● Problem statement: Collect every line in the records below that contains the word "chevron".

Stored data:
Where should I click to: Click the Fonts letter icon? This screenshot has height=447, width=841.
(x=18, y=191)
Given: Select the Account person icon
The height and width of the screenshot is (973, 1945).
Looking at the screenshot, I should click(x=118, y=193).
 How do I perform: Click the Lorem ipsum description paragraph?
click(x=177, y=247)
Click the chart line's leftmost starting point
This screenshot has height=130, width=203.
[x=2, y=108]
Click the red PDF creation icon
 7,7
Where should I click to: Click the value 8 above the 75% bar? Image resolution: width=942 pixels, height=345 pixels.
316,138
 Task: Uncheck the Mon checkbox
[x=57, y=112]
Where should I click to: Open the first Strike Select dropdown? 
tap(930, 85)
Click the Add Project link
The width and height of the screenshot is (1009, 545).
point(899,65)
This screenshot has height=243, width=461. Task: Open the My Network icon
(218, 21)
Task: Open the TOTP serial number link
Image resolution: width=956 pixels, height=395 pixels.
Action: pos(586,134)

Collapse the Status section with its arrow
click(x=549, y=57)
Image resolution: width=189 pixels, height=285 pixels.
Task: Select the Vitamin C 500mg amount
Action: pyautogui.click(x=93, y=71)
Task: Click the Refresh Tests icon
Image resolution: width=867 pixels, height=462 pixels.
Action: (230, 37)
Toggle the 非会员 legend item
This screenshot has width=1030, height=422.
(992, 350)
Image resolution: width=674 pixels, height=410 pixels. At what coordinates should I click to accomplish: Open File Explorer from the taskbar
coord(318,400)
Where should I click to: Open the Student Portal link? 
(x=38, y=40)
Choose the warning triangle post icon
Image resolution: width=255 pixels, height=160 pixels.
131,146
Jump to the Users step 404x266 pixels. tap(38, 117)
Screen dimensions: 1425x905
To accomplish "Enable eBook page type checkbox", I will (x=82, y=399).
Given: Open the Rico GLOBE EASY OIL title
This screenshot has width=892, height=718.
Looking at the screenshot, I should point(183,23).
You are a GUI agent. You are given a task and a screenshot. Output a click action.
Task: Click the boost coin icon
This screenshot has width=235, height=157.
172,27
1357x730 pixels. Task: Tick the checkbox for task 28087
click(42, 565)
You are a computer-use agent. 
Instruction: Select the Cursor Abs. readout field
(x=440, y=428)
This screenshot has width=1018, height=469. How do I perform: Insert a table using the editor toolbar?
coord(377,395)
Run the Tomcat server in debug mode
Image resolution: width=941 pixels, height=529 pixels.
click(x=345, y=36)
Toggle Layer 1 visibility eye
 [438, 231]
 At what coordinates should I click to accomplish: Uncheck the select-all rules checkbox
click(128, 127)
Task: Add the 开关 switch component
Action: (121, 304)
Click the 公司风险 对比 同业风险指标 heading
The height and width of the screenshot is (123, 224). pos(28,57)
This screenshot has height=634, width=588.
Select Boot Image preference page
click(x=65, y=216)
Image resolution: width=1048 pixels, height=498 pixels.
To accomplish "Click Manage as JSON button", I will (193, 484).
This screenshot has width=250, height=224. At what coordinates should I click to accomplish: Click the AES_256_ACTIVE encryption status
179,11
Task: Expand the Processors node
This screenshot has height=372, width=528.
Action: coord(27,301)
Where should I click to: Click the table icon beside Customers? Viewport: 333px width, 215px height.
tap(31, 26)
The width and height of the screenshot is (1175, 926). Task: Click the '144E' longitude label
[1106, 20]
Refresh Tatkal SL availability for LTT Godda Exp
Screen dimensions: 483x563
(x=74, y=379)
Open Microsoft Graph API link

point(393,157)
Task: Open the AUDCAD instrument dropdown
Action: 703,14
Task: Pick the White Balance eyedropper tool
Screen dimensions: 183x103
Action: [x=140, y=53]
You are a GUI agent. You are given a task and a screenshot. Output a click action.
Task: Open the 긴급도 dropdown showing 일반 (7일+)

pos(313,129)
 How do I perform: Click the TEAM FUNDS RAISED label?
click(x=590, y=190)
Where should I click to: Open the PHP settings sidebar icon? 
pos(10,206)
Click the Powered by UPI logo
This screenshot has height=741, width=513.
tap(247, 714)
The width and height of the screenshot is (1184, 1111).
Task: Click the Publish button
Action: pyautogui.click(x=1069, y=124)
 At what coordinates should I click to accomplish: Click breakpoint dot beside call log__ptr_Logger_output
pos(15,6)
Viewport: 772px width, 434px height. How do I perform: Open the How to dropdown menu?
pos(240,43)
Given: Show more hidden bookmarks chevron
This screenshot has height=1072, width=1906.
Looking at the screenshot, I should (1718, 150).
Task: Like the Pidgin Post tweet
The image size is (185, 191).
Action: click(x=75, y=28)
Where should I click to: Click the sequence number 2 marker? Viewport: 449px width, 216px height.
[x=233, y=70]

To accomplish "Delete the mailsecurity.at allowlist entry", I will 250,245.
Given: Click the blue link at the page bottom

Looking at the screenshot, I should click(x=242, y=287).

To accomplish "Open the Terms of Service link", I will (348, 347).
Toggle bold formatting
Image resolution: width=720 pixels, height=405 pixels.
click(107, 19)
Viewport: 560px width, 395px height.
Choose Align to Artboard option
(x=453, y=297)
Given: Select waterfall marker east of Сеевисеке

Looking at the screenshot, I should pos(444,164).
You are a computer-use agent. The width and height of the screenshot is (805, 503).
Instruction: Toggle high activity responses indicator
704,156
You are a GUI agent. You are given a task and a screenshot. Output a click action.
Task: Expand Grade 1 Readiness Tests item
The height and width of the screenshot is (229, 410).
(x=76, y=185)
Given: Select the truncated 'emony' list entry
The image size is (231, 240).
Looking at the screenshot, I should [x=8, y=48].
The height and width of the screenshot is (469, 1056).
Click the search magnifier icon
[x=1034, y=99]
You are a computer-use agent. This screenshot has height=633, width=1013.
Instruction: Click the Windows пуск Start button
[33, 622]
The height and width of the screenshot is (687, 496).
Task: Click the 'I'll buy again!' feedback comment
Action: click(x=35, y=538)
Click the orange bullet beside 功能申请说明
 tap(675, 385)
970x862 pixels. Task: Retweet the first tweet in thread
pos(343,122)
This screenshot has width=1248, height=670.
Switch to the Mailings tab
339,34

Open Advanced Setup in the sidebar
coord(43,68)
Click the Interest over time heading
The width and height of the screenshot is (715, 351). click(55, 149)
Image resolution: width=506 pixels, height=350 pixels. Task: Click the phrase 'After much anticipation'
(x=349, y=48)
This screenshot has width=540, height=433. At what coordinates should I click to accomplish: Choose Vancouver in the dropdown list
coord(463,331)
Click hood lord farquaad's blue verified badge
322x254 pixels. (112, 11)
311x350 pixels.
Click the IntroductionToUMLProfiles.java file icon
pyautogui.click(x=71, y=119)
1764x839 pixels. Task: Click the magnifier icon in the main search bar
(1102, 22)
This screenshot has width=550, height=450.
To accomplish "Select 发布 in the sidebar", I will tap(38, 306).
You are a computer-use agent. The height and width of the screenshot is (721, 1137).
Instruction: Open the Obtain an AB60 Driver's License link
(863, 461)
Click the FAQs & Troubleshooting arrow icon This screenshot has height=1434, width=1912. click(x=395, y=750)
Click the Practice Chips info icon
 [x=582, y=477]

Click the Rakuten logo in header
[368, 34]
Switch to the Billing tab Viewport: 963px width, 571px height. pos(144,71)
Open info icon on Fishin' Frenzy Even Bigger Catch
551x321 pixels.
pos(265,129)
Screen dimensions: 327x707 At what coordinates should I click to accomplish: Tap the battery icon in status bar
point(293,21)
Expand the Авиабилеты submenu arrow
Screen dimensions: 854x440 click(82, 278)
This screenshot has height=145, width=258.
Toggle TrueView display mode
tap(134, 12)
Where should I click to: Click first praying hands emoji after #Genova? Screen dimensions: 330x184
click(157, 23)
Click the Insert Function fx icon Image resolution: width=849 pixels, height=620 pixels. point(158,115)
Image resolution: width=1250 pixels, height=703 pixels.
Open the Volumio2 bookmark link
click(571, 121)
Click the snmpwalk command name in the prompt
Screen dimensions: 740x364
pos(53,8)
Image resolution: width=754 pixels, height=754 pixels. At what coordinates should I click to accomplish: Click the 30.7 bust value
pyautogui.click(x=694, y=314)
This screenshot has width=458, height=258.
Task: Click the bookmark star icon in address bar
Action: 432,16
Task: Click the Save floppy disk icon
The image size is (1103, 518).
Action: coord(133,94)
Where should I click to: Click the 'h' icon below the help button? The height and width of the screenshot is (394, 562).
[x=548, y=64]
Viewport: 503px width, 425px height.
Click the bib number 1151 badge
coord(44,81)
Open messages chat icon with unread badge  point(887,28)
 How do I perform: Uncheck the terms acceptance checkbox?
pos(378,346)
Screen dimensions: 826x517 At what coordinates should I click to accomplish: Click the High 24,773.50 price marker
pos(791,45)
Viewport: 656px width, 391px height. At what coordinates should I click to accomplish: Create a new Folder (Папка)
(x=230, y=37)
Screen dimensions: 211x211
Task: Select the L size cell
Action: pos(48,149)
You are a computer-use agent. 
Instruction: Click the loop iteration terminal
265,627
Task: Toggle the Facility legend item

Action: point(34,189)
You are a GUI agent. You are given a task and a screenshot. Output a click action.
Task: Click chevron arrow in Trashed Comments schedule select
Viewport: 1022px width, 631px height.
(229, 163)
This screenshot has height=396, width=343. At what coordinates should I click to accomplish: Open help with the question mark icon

● Solution to the problem:
Given: Show more hidden bookmarks chevron
Task: Click chevron arrow in Trashed Comments schedule select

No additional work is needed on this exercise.